Whenever I read a book, I always want to know why the book is given the title that it has. In this case, the title is a little vague, as there are only two moments in the story in which Sarah has a dream. One of those moments indicated only a small bit of foreshadowing. The other dream, which seems to be the more fitting reason behind the title, is at the very end of the book. Unfortunately, because of spoilers, I cannot fully explain why the book was given its title. It’s not a big deal, and it certainly doesn’t take away from my enjoyment of the story, but I think that a different title that more broadly describes the events of the book may have been more fitting.
For some reason, this book reminded me of a condensed, adult version of A Series of Unfortunate Events. Poor Sarah just seems to be stuck in an endless cycle of misfortune. First, she loses her job as a music teacher because she is getting married. Then she has to give away her piano because her husband doesn’t like it and there is no room at their new house. It only gets worse when her husband takes all of their assets, including selling their house without telling her. The poor woman just can’t catch a break. Being an abandoned woman with two children during that time period couldn’t have been easy. However, Sarah takes it all in stride and does the best she can with what she is given without showing much weakness or despair.

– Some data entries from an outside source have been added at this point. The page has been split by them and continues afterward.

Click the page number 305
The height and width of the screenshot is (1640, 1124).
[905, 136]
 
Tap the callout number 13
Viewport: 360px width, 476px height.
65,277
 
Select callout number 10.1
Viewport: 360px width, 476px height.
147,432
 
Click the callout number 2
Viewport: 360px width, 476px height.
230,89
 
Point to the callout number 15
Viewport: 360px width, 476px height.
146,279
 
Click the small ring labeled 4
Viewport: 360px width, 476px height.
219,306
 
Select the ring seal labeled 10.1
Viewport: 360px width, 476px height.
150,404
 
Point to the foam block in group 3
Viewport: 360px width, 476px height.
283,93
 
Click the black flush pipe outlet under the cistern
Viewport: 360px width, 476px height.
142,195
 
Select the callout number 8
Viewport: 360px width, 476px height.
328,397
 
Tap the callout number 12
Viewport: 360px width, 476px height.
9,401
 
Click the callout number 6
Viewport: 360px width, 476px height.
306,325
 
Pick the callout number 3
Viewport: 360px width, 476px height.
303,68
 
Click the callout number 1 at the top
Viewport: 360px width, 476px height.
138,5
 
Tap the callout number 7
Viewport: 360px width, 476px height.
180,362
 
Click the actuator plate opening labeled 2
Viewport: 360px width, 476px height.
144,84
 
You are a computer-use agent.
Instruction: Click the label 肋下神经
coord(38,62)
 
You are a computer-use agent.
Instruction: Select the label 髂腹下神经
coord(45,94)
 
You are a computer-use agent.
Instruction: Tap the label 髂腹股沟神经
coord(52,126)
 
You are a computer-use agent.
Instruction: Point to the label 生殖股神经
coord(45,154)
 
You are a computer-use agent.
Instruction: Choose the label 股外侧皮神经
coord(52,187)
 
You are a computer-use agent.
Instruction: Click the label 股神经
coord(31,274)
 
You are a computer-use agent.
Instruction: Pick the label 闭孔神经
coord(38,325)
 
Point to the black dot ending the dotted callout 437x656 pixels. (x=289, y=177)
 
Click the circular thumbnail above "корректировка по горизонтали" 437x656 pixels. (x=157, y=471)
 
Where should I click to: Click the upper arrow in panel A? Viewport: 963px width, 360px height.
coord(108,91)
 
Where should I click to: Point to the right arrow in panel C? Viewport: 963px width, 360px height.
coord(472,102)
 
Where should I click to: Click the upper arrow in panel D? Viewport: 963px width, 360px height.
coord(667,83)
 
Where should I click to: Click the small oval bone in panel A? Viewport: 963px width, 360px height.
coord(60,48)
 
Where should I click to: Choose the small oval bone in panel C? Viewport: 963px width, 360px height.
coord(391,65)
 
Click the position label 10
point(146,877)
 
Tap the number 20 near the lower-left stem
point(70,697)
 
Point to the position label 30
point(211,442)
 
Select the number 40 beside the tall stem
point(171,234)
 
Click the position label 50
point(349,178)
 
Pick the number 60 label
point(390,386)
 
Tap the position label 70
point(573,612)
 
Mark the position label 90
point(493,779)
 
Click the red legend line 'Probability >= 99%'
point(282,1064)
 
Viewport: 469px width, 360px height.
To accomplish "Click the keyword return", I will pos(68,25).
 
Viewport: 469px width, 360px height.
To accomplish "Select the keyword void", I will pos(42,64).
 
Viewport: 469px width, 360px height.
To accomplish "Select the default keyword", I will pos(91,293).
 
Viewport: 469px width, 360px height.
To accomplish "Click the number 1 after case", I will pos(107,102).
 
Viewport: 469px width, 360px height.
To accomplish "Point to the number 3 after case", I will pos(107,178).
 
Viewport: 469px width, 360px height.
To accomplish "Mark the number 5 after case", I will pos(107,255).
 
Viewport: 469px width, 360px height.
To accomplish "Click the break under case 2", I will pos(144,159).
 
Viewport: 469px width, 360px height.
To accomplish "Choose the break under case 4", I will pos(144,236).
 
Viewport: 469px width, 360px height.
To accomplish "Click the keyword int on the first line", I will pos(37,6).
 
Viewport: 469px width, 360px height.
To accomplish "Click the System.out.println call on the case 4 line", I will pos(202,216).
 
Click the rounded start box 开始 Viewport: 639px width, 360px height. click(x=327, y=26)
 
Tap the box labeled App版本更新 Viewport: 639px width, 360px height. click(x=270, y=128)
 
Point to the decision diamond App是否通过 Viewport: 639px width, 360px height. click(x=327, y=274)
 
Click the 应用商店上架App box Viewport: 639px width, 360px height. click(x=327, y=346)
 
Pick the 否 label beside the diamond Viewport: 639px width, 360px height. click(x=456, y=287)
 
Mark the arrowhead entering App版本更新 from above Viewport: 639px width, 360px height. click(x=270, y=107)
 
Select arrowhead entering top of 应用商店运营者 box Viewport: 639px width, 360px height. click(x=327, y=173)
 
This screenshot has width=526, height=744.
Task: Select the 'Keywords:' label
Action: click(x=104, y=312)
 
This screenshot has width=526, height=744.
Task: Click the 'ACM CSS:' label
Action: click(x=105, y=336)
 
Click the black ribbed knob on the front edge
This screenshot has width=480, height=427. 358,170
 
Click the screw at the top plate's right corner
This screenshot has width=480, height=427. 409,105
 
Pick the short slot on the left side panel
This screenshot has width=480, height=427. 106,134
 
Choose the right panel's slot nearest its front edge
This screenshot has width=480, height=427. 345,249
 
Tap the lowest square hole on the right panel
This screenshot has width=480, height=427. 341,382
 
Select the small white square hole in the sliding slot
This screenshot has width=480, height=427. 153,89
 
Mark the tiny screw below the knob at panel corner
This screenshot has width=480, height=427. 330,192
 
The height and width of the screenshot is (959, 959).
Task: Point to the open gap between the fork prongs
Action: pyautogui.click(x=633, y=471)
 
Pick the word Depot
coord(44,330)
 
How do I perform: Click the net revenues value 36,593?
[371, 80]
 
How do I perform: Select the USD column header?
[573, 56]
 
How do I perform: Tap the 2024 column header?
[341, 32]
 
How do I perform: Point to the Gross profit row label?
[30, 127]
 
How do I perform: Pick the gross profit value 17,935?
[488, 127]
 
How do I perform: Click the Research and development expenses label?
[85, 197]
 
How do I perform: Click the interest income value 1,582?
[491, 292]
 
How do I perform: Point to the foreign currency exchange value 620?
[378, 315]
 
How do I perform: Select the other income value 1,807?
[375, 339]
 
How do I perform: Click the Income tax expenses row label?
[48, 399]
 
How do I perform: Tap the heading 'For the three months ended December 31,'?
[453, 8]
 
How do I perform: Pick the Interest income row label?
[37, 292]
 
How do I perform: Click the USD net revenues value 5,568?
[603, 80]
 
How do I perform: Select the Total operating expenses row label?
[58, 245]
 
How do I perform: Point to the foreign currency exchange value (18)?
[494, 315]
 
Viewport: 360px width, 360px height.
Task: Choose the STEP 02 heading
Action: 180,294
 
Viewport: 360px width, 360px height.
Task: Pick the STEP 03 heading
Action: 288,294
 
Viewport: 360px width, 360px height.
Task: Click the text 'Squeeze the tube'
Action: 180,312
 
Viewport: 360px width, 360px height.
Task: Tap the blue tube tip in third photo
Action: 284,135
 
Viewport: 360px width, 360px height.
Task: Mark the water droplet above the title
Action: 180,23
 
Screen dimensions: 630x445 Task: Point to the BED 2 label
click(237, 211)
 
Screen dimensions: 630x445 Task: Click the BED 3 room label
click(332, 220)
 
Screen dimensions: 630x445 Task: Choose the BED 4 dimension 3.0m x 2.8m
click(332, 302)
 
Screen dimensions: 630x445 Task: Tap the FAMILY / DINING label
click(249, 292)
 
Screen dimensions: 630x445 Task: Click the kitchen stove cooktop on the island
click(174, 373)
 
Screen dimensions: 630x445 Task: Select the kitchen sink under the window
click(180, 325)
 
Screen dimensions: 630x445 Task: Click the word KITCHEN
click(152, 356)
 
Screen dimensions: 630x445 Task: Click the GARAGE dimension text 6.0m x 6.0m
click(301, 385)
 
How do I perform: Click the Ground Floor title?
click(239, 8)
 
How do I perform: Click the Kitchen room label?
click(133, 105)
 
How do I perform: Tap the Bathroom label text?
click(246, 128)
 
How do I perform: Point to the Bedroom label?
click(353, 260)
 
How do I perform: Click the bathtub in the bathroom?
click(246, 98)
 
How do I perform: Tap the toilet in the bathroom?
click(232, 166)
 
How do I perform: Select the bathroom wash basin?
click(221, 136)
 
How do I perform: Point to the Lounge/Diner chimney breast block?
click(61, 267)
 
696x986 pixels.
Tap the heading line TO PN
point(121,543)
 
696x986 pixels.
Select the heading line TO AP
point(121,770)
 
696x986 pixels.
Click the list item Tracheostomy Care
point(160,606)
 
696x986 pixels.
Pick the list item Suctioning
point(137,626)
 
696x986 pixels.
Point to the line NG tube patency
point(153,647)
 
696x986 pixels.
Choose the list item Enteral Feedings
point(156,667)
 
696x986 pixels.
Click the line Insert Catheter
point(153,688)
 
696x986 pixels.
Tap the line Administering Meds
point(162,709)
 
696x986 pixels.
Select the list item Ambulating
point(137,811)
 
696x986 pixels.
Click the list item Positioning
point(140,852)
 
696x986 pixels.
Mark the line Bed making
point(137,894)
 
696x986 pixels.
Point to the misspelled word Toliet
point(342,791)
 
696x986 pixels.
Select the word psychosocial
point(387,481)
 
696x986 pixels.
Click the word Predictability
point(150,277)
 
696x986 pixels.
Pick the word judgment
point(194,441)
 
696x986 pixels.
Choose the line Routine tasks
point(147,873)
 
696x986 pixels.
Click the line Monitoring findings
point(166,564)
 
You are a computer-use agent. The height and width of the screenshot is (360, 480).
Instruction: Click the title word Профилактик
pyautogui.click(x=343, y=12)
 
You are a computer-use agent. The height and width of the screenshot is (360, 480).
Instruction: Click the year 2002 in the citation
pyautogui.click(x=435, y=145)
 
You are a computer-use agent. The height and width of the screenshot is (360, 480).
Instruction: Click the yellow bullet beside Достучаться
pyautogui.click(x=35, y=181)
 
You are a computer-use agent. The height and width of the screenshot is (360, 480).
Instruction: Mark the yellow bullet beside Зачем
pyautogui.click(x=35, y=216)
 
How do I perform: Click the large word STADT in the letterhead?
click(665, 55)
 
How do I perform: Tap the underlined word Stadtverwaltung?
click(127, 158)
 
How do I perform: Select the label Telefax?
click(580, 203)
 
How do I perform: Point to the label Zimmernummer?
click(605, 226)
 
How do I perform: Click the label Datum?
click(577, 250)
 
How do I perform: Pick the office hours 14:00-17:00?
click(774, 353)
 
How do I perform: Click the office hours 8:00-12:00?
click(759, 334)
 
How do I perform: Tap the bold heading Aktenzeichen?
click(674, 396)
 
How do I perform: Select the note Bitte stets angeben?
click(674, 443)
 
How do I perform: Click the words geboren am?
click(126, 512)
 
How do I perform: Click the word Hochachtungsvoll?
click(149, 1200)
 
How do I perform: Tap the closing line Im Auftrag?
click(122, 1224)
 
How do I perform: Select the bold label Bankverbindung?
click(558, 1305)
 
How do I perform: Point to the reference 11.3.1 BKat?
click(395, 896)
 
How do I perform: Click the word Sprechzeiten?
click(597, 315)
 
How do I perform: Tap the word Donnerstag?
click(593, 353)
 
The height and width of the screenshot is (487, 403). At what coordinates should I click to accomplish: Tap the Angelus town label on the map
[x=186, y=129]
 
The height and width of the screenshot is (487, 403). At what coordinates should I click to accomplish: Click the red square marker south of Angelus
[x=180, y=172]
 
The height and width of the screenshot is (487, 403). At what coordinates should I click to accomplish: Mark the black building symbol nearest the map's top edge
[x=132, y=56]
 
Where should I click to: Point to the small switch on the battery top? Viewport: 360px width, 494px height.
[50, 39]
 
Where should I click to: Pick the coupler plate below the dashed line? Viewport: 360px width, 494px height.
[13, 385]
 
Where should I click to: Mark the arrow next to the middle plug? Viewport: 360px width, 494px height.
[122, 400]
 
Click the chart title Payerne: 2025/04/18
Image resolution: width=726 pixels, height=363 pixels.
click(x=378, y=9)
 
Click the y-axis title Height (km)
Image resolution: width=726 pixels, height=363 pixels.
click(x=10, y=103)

Although the story takes place more than a hundred years ago, it is easy to relate to Sarah and her story. The language that the characters use is extremely colloquial, so some of us Americans may have a harder time understanding the dialects as they are written. I actually found it kind of fun to learn some new words and manners of speaking. However, other parts of the story, predominantly those in which the characters go through their daily routines and meals, were a bit slow-paced for my taste.
The writing of this book is nearly flawless, and there is minimal profanity or scenes of a graphic nature. Overall, I give this book a rating of 3 out of 4 stars, and I would recommend it to adult readers who enjoy historical fiction and are looking for something casual to read. The story can feel a bit slow-paced at times, but I think that many readers may prefer this if they are in the mood for some light reading.